| Records shown |

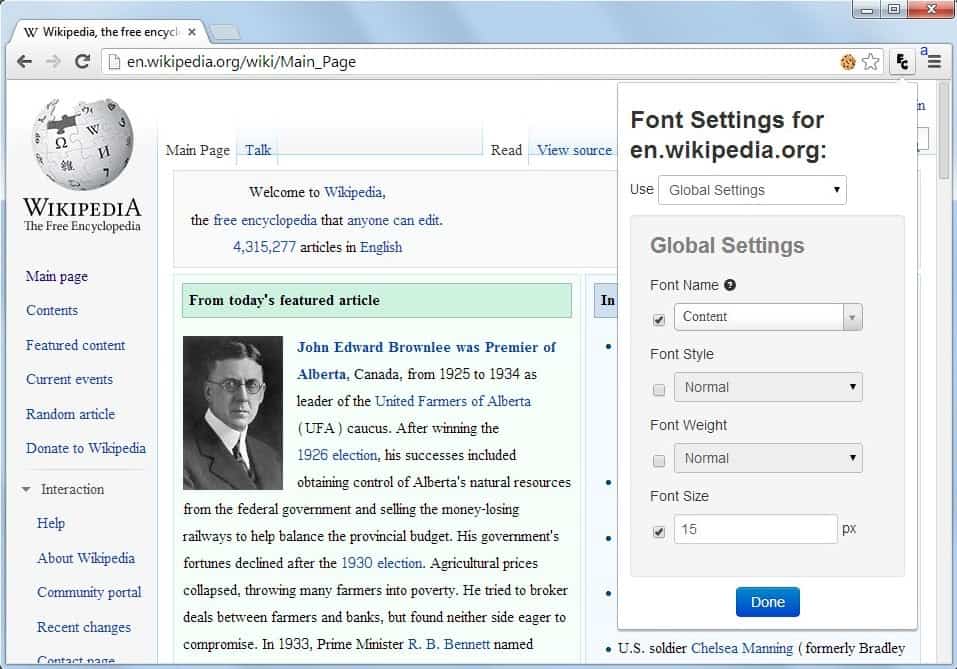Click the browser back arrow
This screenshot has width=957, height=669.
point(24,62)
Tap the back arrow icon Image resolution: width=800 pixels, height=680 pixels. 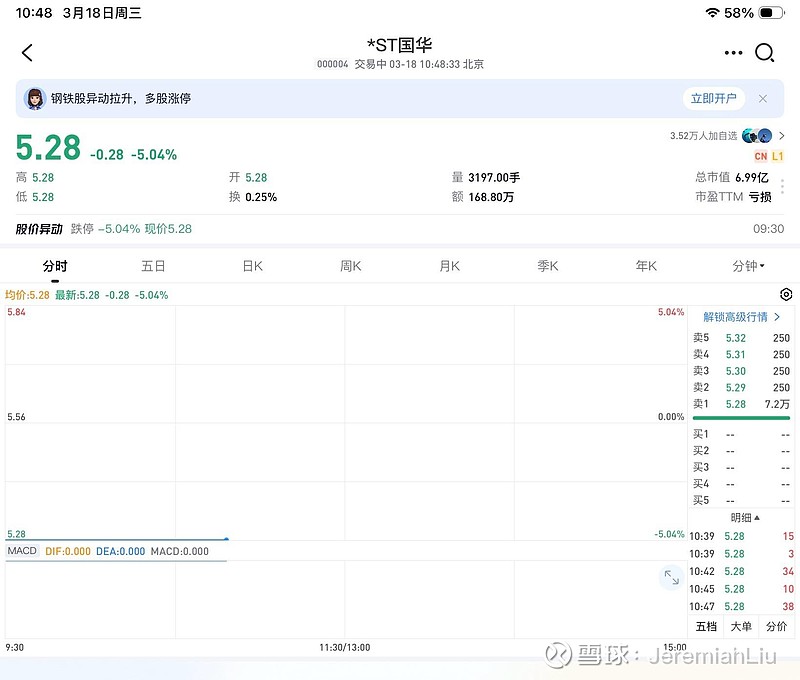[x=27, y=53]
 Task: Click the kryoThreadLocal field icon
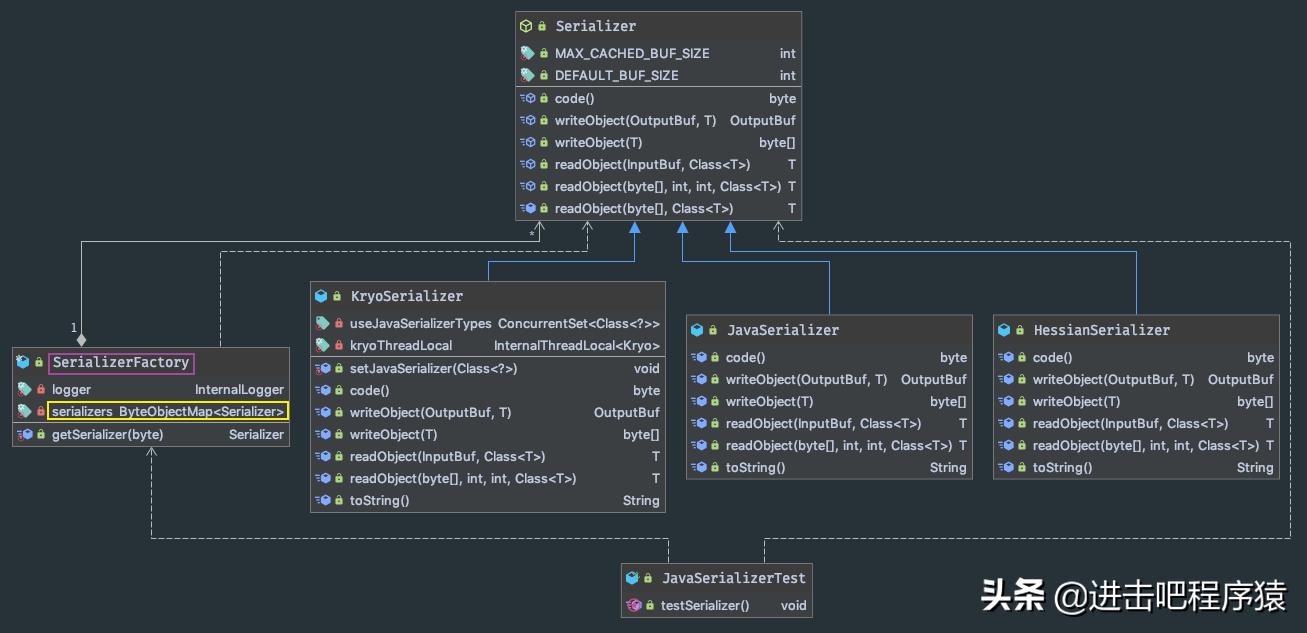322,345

---

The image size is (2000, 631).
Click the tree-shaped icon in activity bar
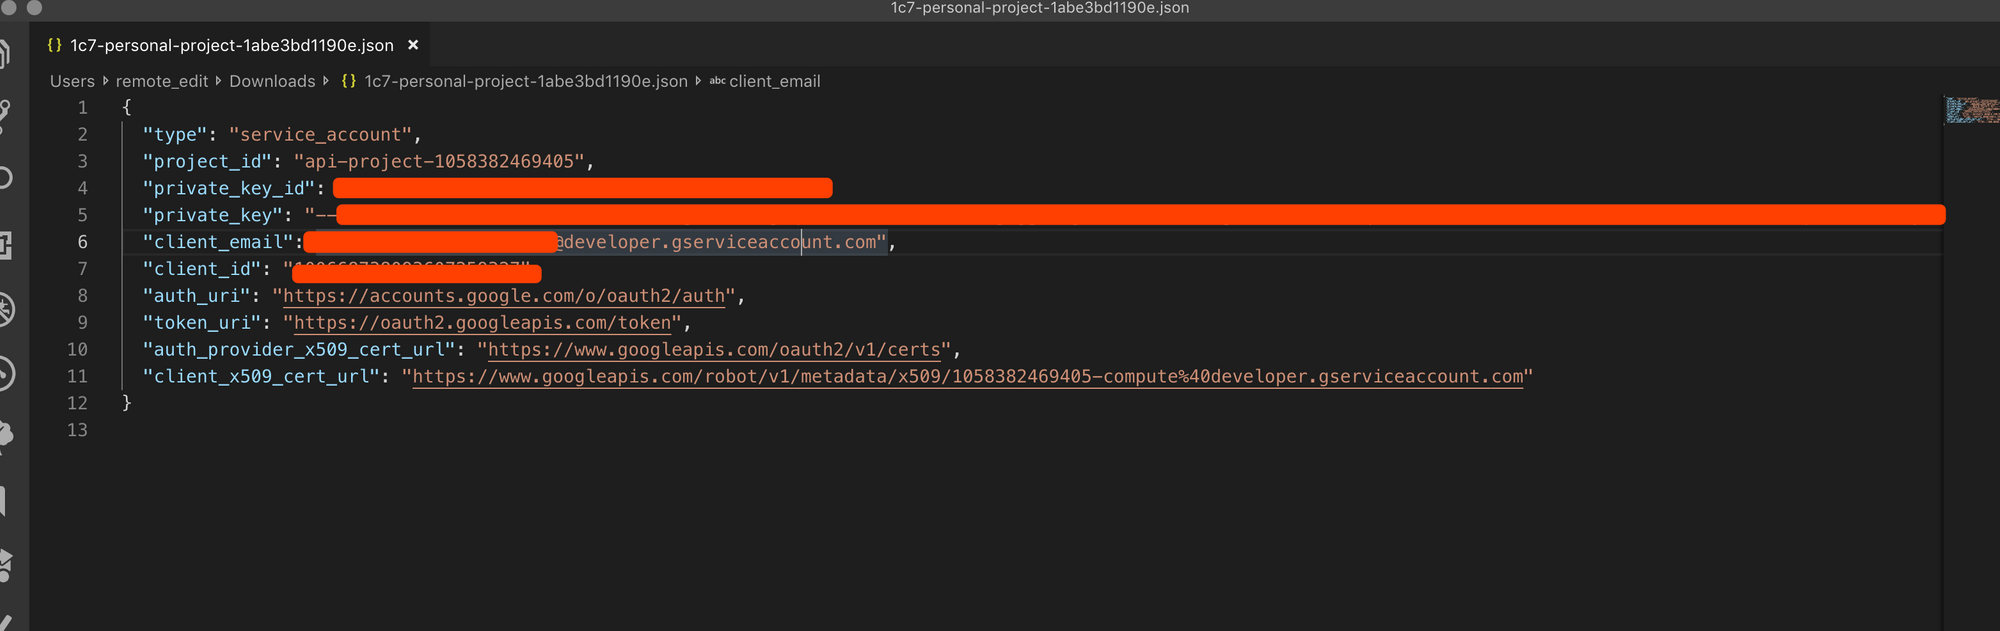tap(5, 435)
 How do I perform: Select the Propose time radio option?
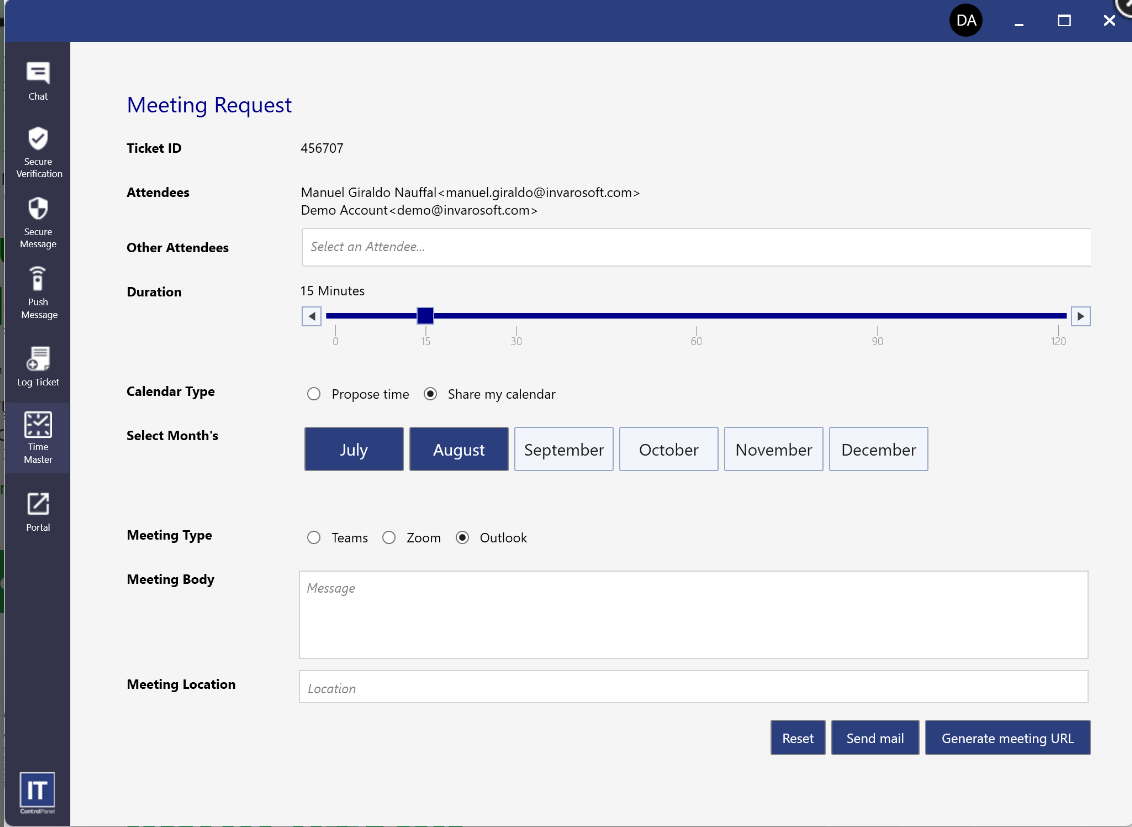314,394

==

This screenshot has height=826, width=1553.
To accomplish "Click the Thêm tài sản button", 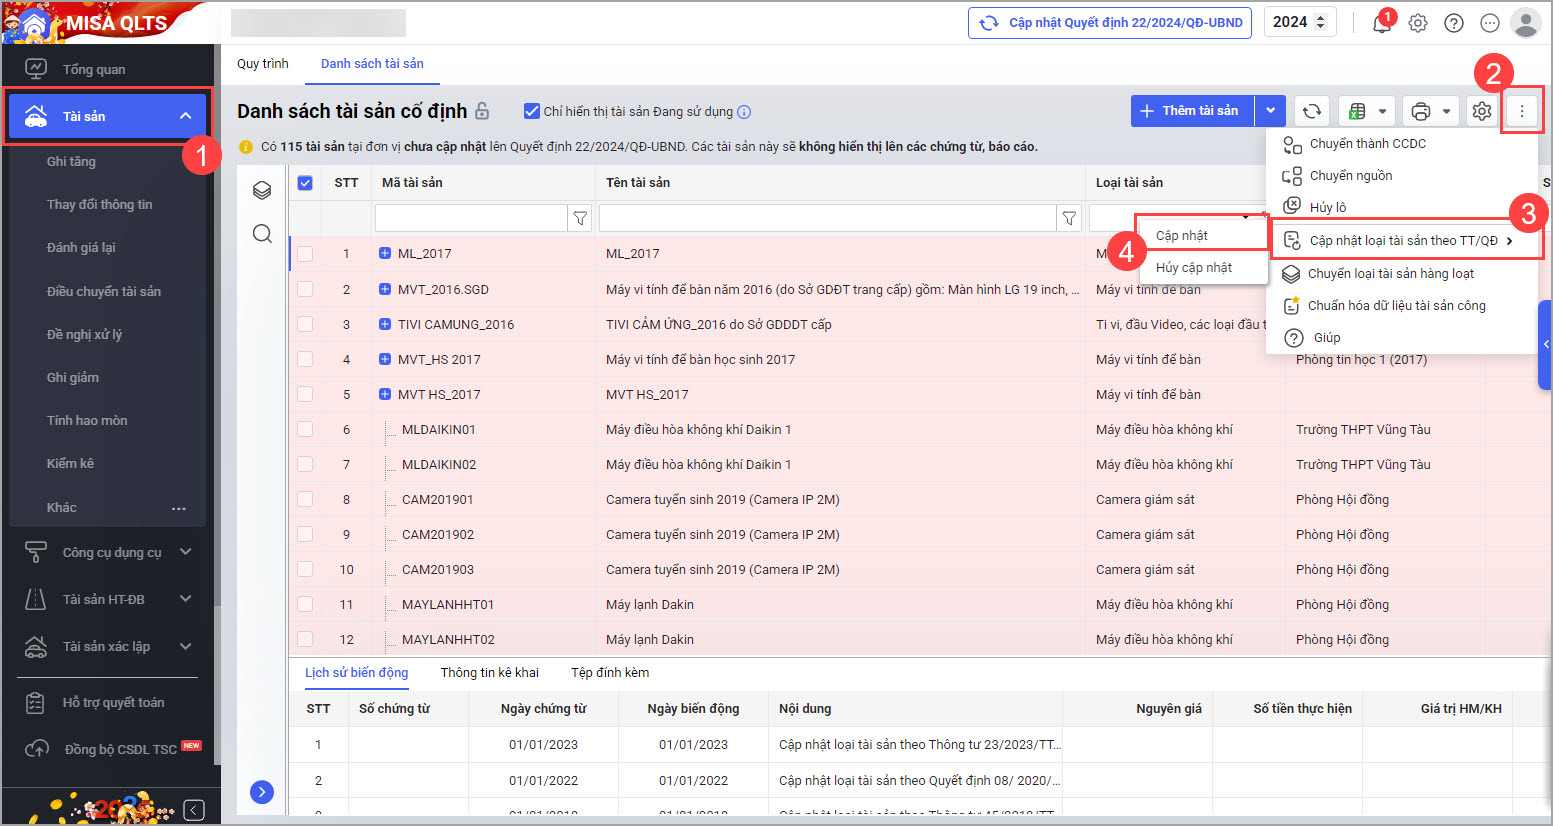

| Problem statement |
What belongs in the answer is each line above from the line with "This screenshot has height=826, width=1553." to the line with "the Thêm tài", inclusive, reproduced exactly and free of pictures.

| Solution to the problem |
This screenshot has height=826, width=1553.
To accomplish "Click the Thêm tài sản button", 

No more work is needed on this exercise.